Onkyo TX-SR606
- Manufacturer: Onkyo
- Product family: TX-SR
- Type: AV receiver
- Released: 2008
- Dimensions: 435 x 174.5 x 375 mm
- Weight: Approx. 11 kg (25 lbs)
- Predecessor: TX-SR605
- Successor: TX-SR607

= Onkyo TX-SR606 =

The Onkyo TX-SR606 is Onkyo's AV receiver released in 2008. It is the successor to Onkyo TX-SR605 (2007). It was succeeded by Onkyo TX-SR607 (2009).

==Features==
Compared to the TX-SR605, new features introduced are 1080i upscaling, two more HDMI ports (for a total of four), and dynamic equalization (EQ) technology.

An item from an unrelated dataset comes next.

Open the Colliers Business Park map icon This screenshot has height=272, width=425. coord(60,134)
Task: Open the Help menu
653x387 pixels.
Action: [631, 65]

The remote is redesigned and includes HDMI CEC.

==Reception==
Home Cinema Choice called the TX-SR606 "a superb entry-level receiver". What Hi-Fi? gave a positive review but said that "the Yamaha DSP-AX763 is the more mature, accomplished all-round listen." CNET wrote: "The Onkyo TX-SR606 offers tons of functionality for the price, but subpar video processing and improved competition means it's less of a standout receiver than last year's version." Sound & Vision said that in terms of performance, the TX-SR606 rivals much higher priced competitors.